§ SOURCE EXCERPT:
* * * * * * * * *
Louis Shalako
When I got up this morning, I had two smokes left.
Normally, I wouldn’t leave the house until around ten o’clock.
I’ve developed quite the routine. To go to
Seven-Eleven, get a cup of coffee. To drive down to the rez, and pick up
anywhere from one pack to a carton of smokes…to take back a few empties to the
beer store and pick up a few more beers. I go to the grocery store for one
litre of milk when it really is cheaper to buy the bag of three litres. It’s a
matter of killing time.
It’s a make-work project. It gives me something to do.
Let’s face it. I live alone. I’m not married, I don’t
have a girlfriend or boyfriend. I don’t have kids or grandkids. I don’t have a
job.
I don’t have any hobby outside of writing, although at
one time I did.
Smoking is accessible—anyone can afford to smoke. You
can buy a pack of shitty smokes for two bucks. You can get a can of beer for
two bucks. It does bring a kind of relief—for what it’s worth and for how long
it lasts.
A lot of the time we don’t even get any enjoyment out
of it. It's a kind of sublimation of some other personal desires, at least that's my theory.
* * * * * * * * *
§ MATERIAL:

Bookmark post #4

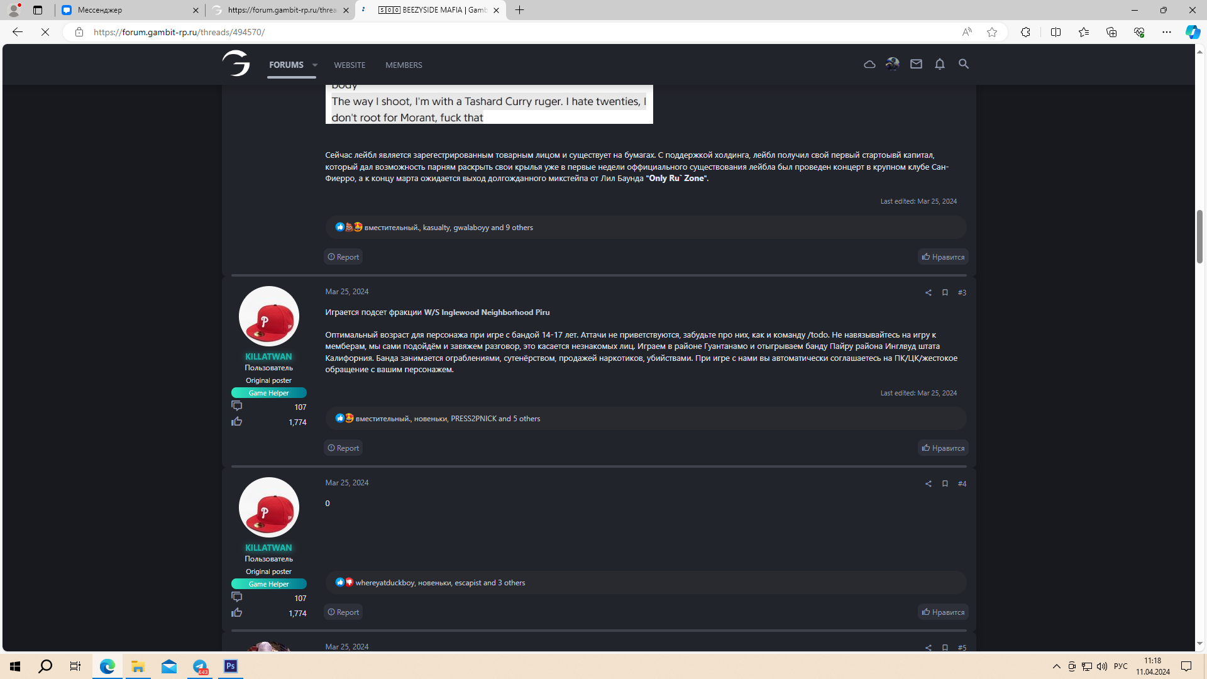(x=945, y=483)
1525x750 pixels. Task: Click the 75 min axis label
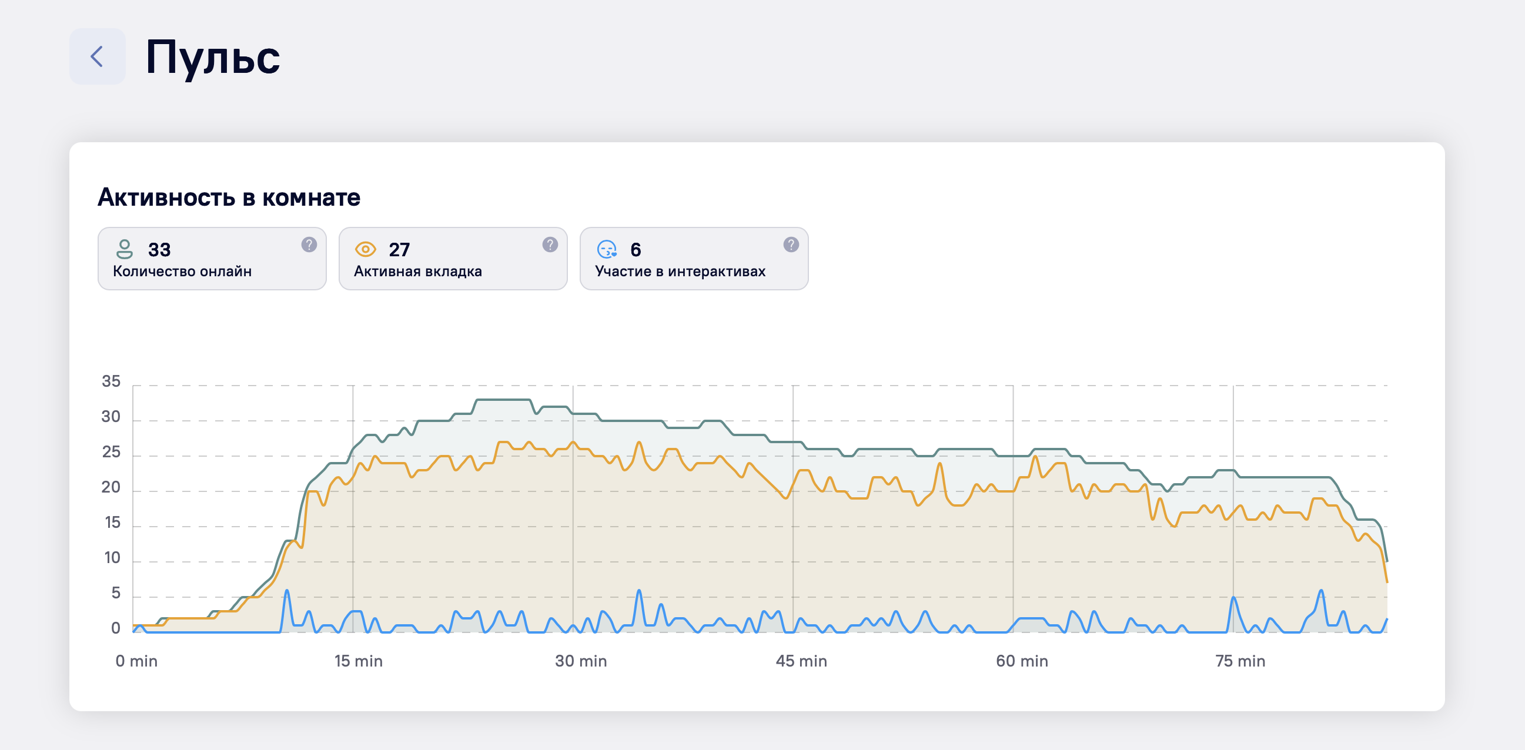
* * * * * * * * *
§ WHAT YOU NEED TO DO:
Please answer these questions from the smoking essay above:
(a) How many smokes did the writer have left that morning?
(b) What does the writer buy at the grocery store, and what is said to be cheaper?
(c) What price is given for a pack of cheap smokes and for a can of beer?

§ RESULT:
(a) Two.
(b) One litre of milk; the bag of three litres is cheaper.
(c) Two bucks each.